Recovery of passenger demand to boost capacity


Meanwhile, Cathay said April saw some positive developments for its travel business with improved demand across its network following the lifting of the ban on inbound flights from nine countries on April 1 in addition to the adjustment of the quarantine period from 14 to seven days for travelers arriving in Hong Kong.


The airline carried a total of 40,823 passengers last month, an increase of 82.2% compared to April 2021, but still, a 98.7% decrease compared to the pre-pandemic level in April 2019. 


"We saw increased demand among residents wishing to return home to the city, in particular from the UK. In view of this stronger demand, we increased our passenger flight capacity by about 25% compared with March, although we still only operated about 2% of our pre-pandemic passenger flight capacity last month," Lam said, adding that Cathay increased additional frequencies to and from other destinations in Asia, while it reduced frequencies into the Chinese Mainland in view of the COVID-19 situation in Shanghai.


Moving forward, Cathay is looking to restart more long-haul freighter services in the coming months as capacity is expected to get a boost from the recovery of its passenger network.


"On top of the additional cargo flight capacity provided by our increased passenger flights, from June we intend to add back long-haul freighter destinations in Europe and the Americas and resume freighter services for the UAE, Saudi Arabia, and Cambodia," Lam said, although noting that the ongoing anti-pandemic measures in Shanghai and other parts of the Chinese Mainland continue to affect overall market demand.


"We will continue to look for opportunities to add back capacity and rebuild our hub and network. Encouragingly, we expect this additional capacity to have a positive impact on Cathay Pacific's business and we have been evaluating the potential benefit to our operations and cost base," the Cathay executive said.


Cash burn target to decrease


He noted that according to preliminary assessment, Cathay is targeting to reduce operating cash burn to less than HK$500 million (US$63.70 million) per month for the next few months down from its previous forecast of HK$1 billion to HK$1.5 billion per month.
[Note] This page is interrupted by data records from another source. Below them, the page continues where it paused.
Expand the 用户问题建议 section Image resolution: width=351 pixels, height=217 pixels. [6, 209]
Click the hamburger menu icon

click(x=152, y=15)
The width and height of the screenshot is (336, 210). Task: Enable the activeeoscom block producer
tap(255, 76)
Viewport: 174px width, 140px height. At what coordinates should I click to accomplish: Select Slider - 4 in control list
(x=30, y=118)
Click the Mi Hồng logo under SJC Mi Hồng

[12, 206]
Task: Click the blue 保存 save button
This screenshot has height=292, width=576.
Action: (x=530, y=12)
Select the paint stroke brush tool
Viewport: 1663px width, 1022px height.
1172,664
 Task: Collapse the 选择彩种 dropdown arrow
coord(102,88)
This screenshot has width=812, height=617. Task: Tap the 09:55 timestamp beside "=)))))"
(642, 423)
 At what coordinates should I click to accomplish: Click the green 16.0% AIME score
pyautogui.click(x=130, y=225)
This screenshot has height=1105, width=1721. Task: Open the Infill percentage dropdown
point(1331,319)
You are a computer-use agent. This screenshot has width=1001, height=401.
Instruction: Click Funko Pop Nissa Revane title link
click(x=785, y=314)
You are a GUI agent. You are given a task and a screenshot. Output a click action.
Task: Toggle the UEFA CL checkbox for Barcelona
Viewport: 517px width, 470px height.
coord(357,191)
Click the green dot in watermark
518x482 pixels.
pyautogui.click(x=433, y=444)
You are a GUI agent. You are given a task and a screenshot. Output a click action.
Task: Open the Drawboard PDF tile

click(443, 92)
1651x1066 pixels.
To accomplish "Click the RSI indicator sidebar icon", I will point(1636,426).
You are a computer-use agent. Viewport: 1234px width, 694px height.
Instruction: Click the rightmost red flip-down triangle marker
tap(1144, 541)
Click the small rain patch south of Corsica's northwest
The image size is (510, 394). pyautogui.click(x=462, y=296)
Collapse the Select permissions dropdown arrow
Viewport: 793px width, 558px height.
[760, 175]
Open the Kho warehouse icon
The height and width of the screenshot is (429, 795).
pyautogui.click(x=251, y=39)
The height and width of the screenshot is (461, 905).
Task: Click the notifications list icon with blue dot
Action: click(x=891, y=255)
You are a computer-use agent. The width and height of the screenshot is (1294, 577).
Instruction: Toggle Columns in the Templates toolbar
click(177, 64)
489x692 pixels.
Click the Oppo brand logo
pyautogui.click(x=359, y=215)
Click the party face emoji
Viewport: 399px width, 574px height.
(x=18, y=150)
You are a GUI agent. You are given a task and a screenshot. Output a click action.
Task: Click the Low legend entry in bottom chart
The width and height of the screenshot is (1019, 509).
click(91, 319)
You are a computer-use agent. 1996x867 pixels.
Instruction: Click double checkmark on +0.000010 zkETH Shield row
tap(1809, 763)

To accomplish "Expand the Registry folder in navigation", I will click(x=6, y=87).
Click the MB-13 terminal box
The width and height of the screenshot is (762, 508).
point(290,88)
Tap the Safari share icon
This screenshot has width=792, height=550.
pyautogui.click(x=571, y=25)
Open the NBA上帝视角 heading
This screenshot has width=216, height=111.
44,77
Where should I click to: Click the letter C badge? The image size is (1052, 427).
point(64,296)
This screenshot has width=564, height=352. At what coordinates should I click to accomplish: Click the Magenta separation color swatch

Meanwhile, during the company's annual general meeting, Cathay Pacific Airways Ltd. chairman Patrick Healy warned that Hong Kong is "falling behind" as the rest of the world starts to bounce back from the pandemic.


"As aviation hubs across the world begin to bring back capacity and stage a recovery, Hong Kong is obviously falling behind to a certain extent," Healy said.


As mentioned in its financial results, Cathay continues to operate only 2% of its passenger capacity through April.


Hong Kong has started to ease travel restrictions, flight bans, and quarantine measures starting in April after being largely closed to the rest of the world since the Covid-19 pandemic began.